Most of the world’s mapping agencies are now using GIS to produce their maps, even if they are then sold on paper. For landscape architects, GIS will be the key software tool. CAD programmes and image editing software will be ways of inputing data to the GIS.  Ian McHarg’s Design with nature helped launch GIS. There is a discussion of the role of GIS in landscape and planning in Turner, T. City as landscape (1996).

GIS has become one of the major business, and military, software technologies. Happily, it can also be a design and planning tool. Each tool one uses affects the end product. One can cut wood with a saw, a plane or a chisel. One can make landscape design proposals with a spade, a pencil, modelling tools, a CAD programme – or a GIS. We should expect that each the new tool will allow different types of proposal to be made.

If you take a city plan and draw over it with a green marker pen, you can design an ‘open space system’ with parks and parkways. This is what Patrick Abercrombie did for London in 1943. It is still the foundation of open space planning for London. But what does the green ink actually mean:

  • a network of parkland owned and managed by a local authority?
  • a network of land with public access?
  • a network of land which has not been built upon (including paved areas? Including roads?)
  • a network of vegetated space (including private gardens and nature reserves?)
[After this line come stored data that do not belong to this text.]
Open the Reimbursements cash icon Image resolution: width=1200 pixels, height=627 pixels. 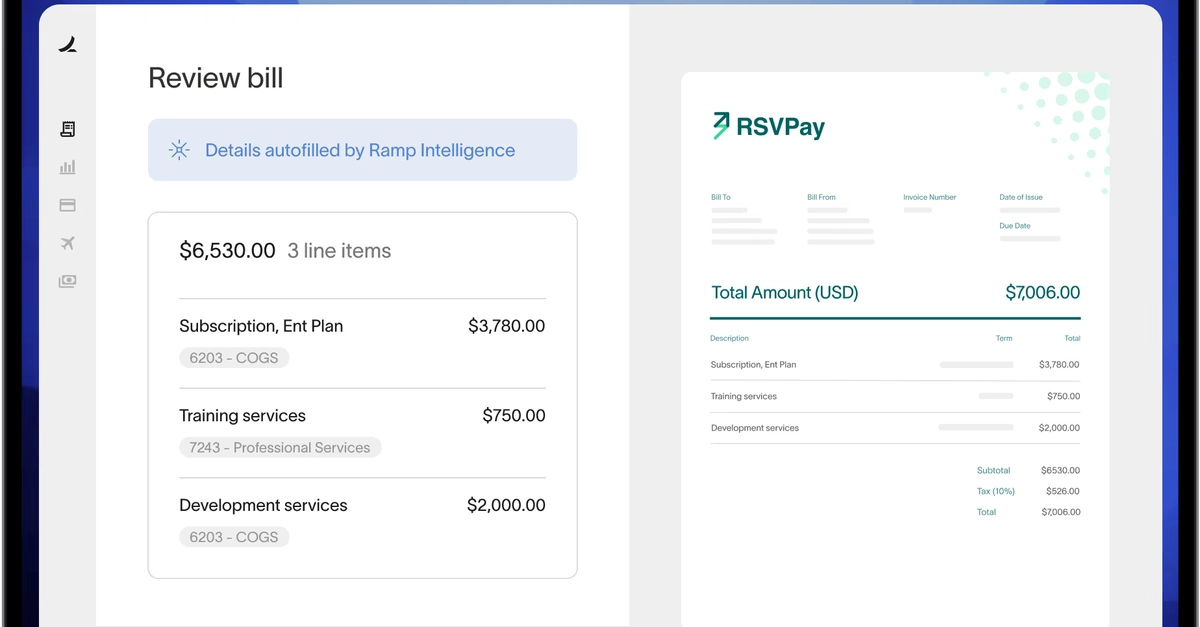pos(66,281)
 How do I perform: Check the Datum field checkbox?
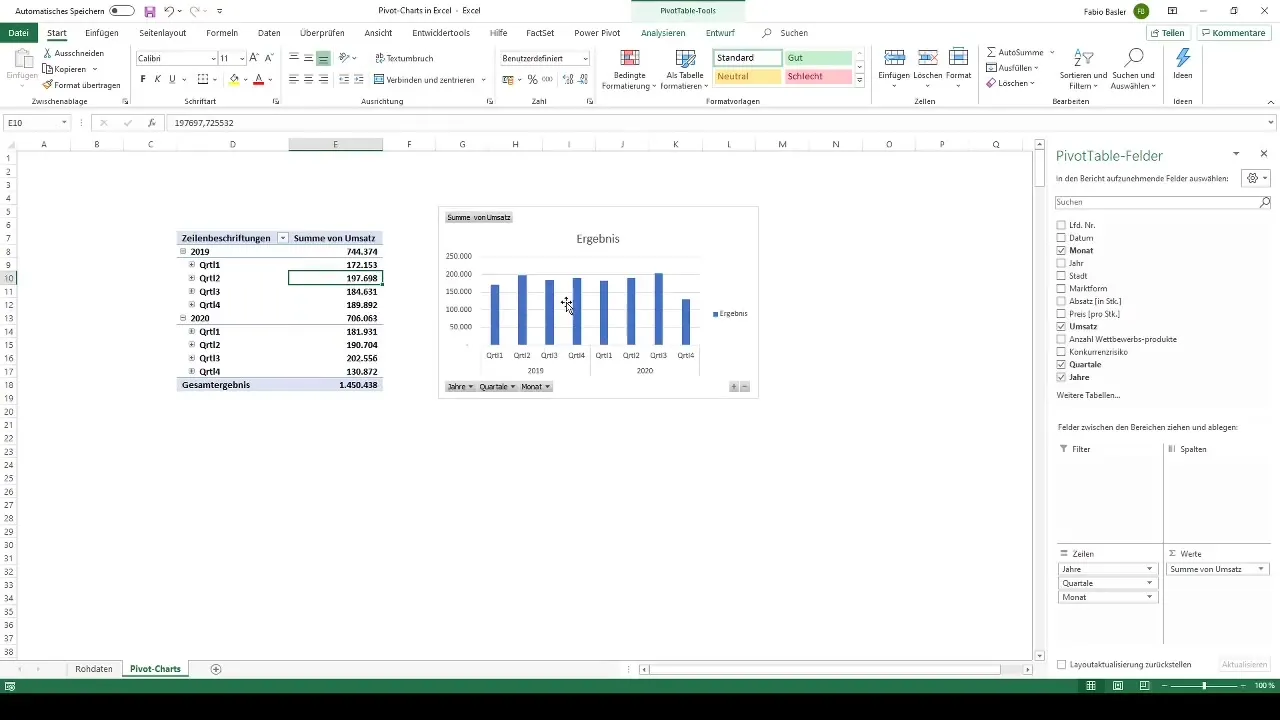coord(1061,238)
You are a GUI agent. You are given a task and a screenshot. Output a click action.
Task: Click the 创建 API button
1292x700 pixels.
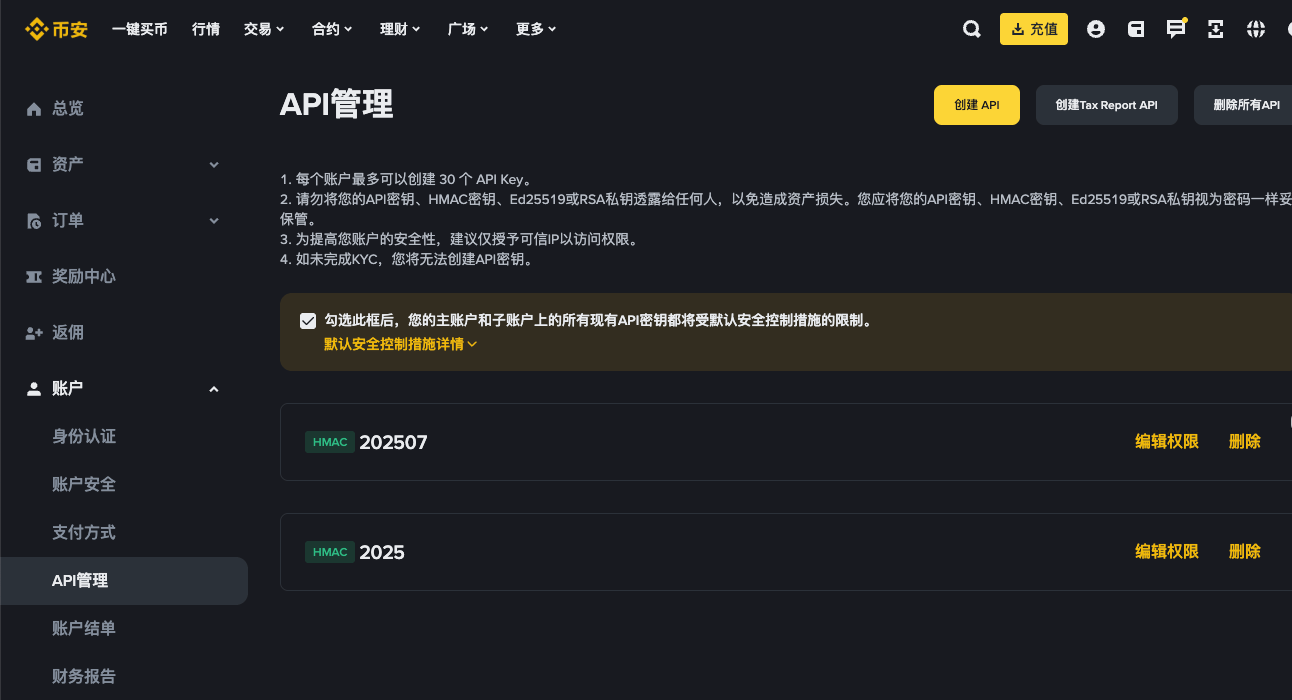click(x=976, y=104)
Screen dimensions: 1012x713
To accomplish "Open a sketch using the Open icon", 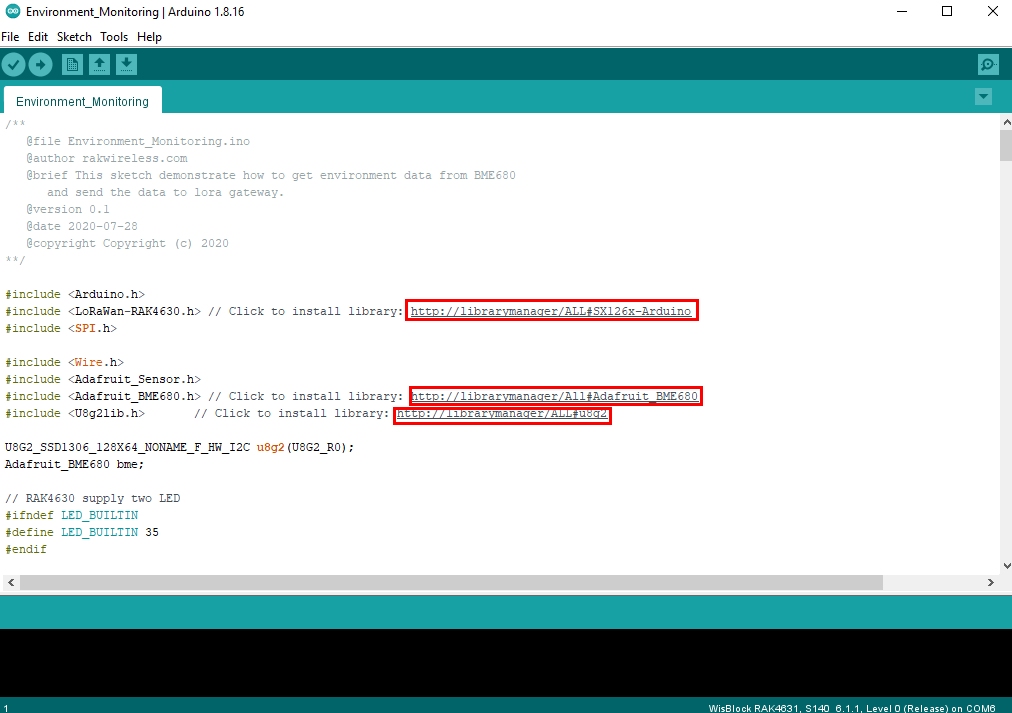I will click(100, 65).
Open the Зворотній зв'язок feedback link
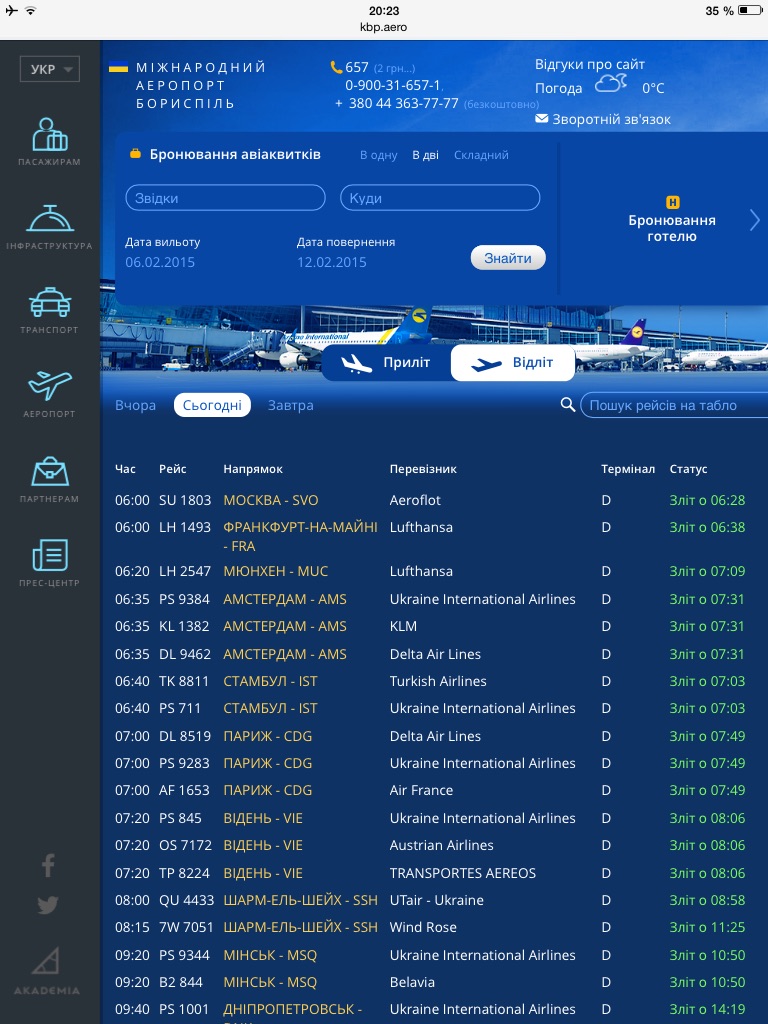Viewport: 768px width, 1024px height. coord(603,119)
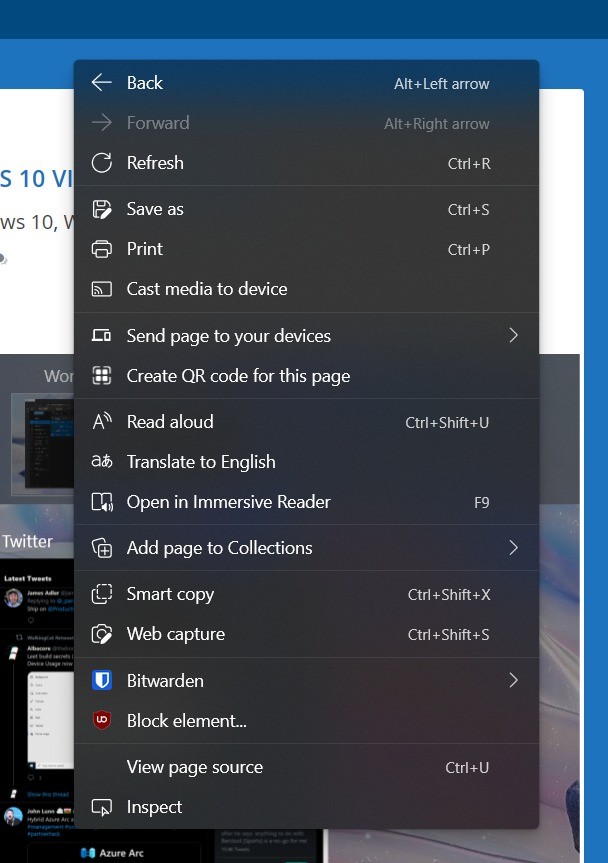Choose Open in Immersive Reader
This screenshot has width=608, height=863.
[x=228, y=502]
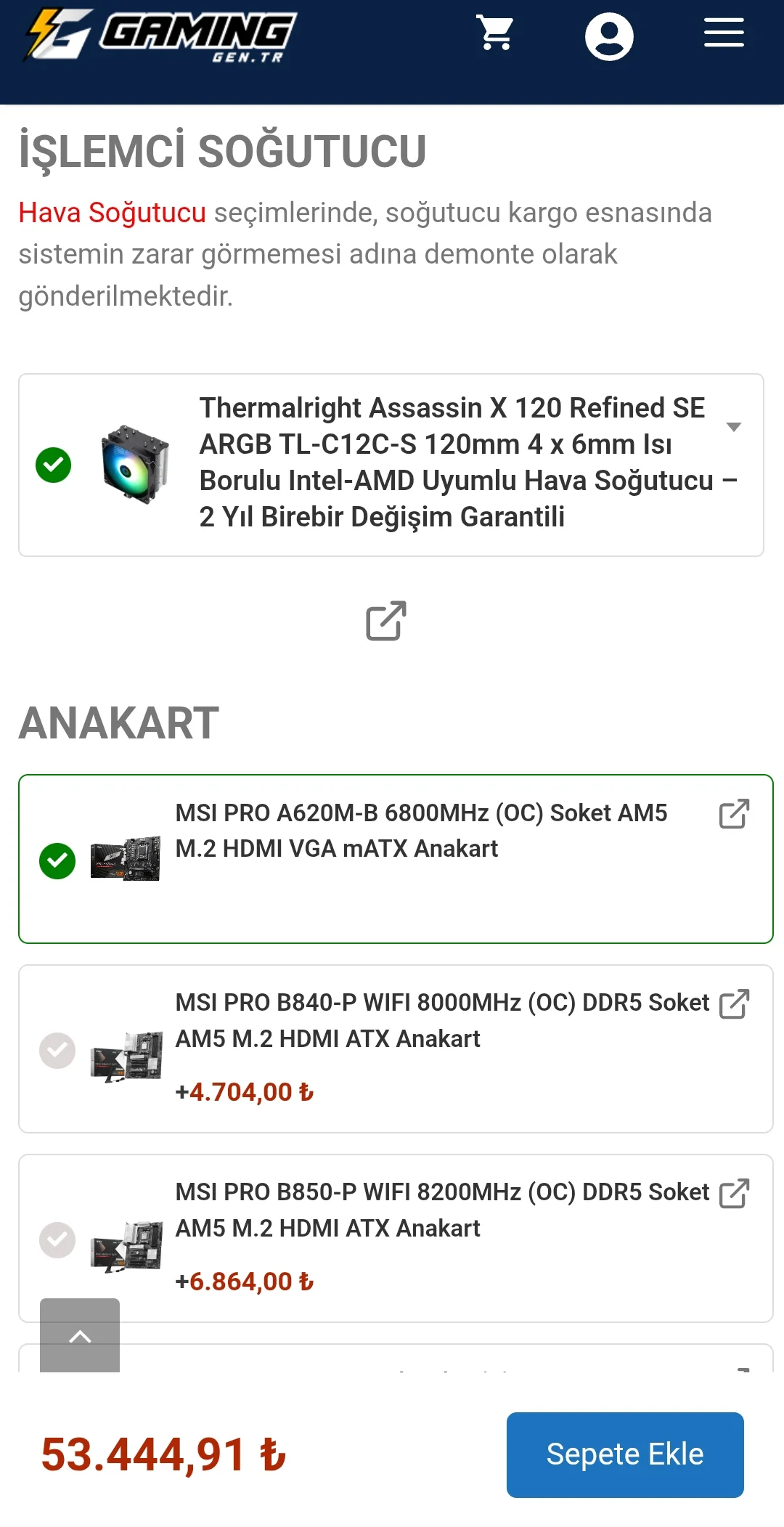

The ‘parkways’ on the original Abercrombie plan are a case in point. Although they were used to interconnect parks, they were actually a special category of road with wide vegetated margins.

These considerations force us to the conclusion that simply classifying land as ‘greenspace’ is inadequate. We need to:

  • define areas of land (eg as ‘greenspace’)
  • specify which policies apply to different parts of the greenspace (eg ‘accessible’, ‘vegetated’, ‘managed as parkland’, ‘managed as nature reserve’, ‘solid’, ‘void’)

With paper plans, this is not an easy task. With a GIS, it is simple. The two most characteristic features of a GIS are:

  • maps
  • database tables, from which the maps are generated

The database can hold much of the data which landscape architects use: soils, geology, water, user preferences, contours etc etc. You can either purchase the data or you can put it in yourself. It can generate 3-D models and generate aerial photographs over them, with geographic precision. But this is difficult.

Environmental Systems Research Institute (ESRI) is a GIS supplier. The organisation was started by a landscape architect and it is now the world’s largest GIS company. They make several two basic products:

  • ArcView: a comparatively easy-to-use programme
  • ArcInfo: a very sophisticated programme
  • ArcGIS: incorporates ArcView but is scalable to include the functionality of ArcInfo

The published manuals are short and very similar to the help files on the system. The other main methods of learning about a computer programme are:

  • Trial and error – this is the key method for GIS. It gives you nuggets of knowledge which soon agglomerate with other nuggets.
  • Ask other users of the programme (fellow students, tutors, friends etc). They can provide you with a quick fix but the knowledge tends to be easy-come, easy-go.
  • Reading ‘third party’ books. Usually, they are much more digestible than manuals.
  • Using the online Help system supplied with the software.
[Note a booklet on Public open space planning and management with GIS was published by the University of Greenwich in 1998 ISBN 1 861661002. It was written by Tom Turner and Bryan Bowen and is available for £10.00 (includes postage and packing) from The Secretary, School of Architecture and Landscape, Oakfield Lane, Dartford, Kent, UK, DA12SZ). We are pleased to exchange copies of this publication for your publications.]


Cadcorp supply an interesting GIS system which makes extensive use of data drawn from other programmes (eg Microsoft Access)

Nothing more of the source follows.